利用全基因體定序方法分析臺灣族群脊髓肌肉萎縮症的帶因情形及疾病診斷

Abstract

我們已知東亞族群的脊髓肌肉萎縮症(spinal muscular atrophy)帶因頻率介於1.24%至3.97%之間，其中一篇針對臺灣孕婦進行的大型研究報告，利用多重連接探針擴增技術(multiple ligation-dependent probe amplification)得到了2.10%的帶因率。有鑑於拷貝數變異和SMN1與SMN2基因之間高度同源性所帶來的挑戰，本研究旨在評估全基因體定序(whole genome sequencing)方法在分析臺灣族群脊髓肌肉萎縮症的帶因情形和疾病診斷上的表現。我們分析了臺灣人體生物資料庫(Taiwan Biobank)中1492個全基因體定序資料，使用Illumina DRAGEN SMN Caller來辨識SMN1和SMN2的拷貝數變異(copy number variation)，並用多重連接探針擴增技術進行驗證。我們也使用Illumina DRAGEN Small Variant Caller來檢測單核苷酸變異(single nucleotide variant)或插入缺失變異(insertion and deletion)，並通過整合基因組數據之視覺化工具(Integrative Genomics Viewer)確認變異的位點。最後我們找到了23個SMN1拷貝數缺失的帶因者，帶因率為1.56%，並確認SMN Caller的分析結果與多重連接探針擴增技術所得結果全數吻合。此外，我們透過SMN Caller和其他策略分析了兩例脊髓肌肉萎縮症患者的全基因體定序資料，確認皆帶有SMN1基因上不同變異的複合異合子(compound heterozygous)。全基因體定序技術可以用來篩檢脊髓肌肉萎縮症的拷貝數變異，若能整合其他生物資訊分析工具，將能突顯定序的優勢，並運用於未來的擴大型帶因篩檢和新生兒篩檢當中。
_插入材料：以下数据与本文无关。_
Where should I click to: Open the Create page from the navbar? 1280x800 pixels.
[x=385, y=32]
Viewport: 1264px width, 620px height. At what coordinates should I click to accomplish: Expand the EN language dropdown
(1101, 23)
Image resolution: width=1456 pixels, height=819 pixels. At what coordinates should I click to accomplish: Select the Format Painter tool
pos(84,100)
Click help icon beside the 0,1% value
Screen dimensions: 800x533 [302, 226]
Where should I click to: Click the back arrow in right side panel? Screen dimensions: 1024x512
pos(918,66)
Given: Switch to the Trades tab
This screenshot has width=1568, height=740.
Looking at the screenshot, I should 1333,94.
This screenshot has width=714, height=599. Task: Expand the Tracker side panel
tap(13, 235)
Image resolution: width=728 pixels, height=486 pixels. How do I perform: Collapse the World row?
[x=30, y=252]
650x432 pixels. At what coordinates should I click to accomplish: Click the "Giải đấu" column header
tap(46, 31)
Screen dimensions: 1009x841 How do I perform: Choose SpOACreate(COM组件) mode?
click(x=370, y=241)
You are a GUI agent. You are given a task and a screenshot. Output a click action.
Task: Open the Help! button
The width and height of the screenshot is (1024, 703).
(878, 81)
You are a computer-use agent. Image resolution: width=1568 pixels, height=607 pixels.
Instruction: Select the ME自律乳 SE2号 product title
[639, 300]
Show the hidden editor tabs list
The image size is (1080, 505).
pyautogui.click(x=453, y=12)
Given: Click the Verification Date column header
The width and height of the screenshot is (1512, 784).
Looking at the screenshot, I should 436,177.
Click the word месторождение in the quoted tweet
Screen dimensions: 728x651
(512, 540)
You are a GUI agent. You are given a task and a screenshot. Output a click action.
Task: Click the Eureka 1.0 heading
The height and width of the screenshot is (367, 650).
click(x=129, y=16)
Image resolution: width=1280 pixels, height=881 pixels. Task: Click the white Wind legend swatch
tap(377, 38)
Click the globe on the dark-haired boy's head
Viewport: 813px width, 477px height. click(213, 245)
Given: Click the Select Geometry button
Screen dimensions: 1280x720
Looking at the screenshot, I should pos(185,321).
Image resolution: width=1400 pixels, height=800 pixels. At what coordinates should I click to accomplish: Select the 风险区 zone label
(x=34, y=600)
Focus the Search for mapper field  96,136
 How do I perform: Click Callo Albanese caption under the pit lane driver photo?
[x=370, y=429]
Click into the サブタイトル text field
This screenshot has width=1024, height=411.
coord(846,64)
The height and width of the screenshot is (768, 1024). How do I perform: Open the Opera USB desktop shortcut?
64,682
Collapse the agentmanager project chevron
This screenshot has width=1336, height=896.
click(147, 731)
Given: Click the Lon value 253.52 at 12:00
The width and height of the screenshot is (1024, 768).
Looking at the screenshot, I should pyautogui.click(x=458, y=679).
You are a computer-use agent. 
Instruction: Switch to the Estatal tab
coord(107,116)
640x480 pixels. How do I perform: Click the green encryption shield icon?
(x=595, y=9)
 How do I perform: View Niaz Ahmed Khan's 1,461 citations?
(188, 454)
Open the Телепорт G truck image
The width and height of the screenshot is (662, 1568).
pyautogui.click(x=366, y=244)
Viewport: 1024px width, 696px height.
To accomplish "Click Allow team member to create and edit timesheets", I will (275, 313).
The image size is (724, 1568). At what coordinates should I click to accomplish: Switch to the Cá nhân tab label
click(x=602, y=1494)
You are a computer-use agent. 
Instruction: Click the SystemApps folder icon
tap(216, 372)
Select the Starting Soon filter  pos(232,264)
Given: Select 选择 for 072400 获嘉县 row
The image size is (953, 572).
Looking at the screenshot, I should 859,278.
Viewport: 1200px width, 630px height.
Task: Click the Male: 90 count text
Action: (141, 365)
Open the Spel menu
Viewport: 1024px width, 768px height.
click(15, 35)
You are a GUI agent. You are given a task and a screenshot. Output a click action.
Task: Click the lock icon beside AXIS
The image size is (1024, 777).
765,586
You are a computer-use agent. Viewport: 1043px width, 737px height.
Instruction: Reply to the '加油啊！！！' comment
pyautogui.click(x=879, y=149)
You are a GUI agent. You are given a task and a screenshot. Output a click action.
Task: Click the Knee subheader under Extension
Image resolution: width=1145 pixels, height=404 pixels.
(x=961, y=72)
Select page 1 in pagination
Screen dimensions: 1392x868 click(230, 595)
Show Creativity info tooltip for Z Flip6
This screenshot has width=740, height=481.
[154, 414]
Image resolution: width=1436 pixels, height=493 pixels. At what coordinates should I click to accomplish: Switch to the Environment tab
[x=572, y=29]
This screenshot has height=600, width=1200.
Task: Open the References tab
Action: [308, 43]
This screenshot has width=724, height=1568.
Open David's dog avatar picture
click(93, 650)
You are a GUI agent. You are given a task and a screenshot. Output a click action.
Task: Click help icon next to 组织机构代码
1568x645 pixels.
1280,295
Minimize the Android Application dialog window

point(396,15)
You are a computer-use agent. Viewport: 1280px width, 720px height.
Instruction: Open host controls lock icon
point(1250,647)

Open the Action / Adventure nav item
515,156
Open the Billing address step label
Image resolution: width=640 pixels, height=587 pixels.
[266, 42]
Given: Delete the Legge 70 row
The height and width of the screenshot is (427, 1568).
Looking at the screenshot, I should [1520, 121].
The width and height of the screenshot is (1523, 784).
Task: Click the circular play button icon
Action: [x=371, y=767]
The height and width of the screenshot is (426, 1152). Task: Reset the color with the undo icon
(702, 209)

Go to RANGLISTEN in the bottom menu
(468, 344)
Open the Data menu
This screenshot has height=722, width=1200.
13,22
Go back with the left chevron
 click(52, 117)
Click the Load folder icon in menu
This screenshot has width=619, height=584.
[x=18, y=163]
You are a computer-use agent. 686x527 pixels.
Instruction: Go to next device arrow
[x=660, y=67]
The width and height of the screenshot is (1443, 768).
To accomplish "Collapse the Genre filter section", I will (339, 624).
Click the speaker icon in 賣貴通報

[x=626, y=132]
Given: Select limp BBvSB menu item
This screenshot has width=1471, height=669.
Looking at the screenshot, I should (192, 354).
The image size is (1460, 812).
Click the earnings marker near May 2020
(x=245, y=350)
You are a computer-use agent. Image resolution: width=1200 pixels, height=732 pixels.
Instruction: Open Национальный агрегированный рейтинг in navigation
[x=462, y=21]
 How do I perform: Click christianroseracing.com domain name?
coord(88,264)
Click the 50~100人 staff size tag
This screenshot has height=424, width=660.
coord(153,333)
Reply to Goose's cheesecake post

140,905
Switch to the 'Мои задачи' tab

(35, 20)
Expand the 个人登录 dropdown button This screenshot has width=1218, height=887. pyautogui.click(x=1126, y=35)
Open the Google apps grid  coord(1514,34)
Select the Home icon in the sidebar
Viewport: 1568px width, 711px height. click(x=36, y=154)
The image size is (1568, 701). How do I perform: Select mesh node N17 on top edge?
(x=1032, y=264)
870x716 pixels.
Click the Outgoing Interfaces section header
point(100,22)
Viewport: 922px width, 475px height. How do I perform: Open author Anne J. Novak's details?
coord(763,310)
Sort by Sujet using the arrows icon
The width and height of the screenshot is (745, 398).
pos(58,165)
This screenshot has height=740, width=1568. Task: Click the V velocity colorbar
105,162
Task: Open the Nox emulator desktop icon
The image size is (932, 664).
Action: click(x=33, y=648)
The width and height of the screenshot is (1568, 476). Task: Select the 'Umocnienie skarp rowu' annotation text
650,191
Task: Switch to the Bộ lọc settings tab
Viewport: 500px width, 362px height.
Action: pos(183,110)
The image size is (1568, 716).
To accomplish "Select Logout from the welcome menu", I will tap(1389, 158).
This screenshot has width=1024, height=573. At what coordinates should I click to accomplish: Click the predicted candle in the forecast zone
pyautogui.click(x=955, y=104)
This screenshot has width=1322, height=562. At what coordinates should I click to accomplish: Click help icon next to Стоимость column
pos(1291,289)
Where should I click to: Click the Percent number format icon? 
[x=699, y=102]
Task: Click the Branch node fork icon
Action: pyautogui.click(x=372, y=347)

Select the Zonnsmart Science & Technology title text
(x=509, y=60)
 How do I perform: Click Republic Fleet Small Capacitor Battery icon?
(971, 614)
Background The carrier frequency of spinal muscular atrophy (SMA) in the East Asian population has been reported to range from 1.24% to 3.97%. Using the multiple ligation-dependent probe amplification (MLPA) method, the most extensive study on Taiwanese pregnant women found a carrier frequency of 2.10%. Even though there are issues of structural variation and high sequence similarity between SMN1 and SMN2 genes, several studies have strived to develop sequencing-based solutions over the past decade. This study aims to assess the performance of whole genome sequencing (WGS) technology and computational tools in estimating carrier status and diagnosing patients in Taiwan. Methods 1492 subjects with whole genome sequencing data from Taiwan Biobank were screened to identify spinal muscular atrophy mutation carriers. SMN1 and SMN2 copy numbers were determined using Illumina DRAGEN SMN Caller and validated by multiple ligation-dependent probe amplification. In addition, we applied the same pipeline and Illumina's DRAGEN Small Variant Caller to detect copy number variation and other variants in two spinal muscular atrophy patients, which were verified by Integrative Genomics Viewers (IGV) and further validated with bioinformatic algorithms and orthogonal methods. Results Among 1480 Taiwan Biobank samples, 23 subjects with one SMN1 gene copy were identified as spinal muscular atrophy carriers, resulting in a carrier frequency of 1.56%. Multiple ligation-dependent probe amplification confirmed the results of these 23 carriers and 10 normal participants with various SMN1 and SMN2 copy number combinations. Furthermore, both spinal muscular atrophy patients were confirmed to have compound heterozygous variants with one copy number loss of the SMN1 gene and small variants located on the other SMN1 allele. Conclusion Using whole genome sequencing for spinal muscular atrophy carrier screening is feasible and promising. By integrating additional bioinformatics analytical tools, we can better leverage sequencing technology's strengths, facilitating its implementation in future expanded carrier screening and newborn screening.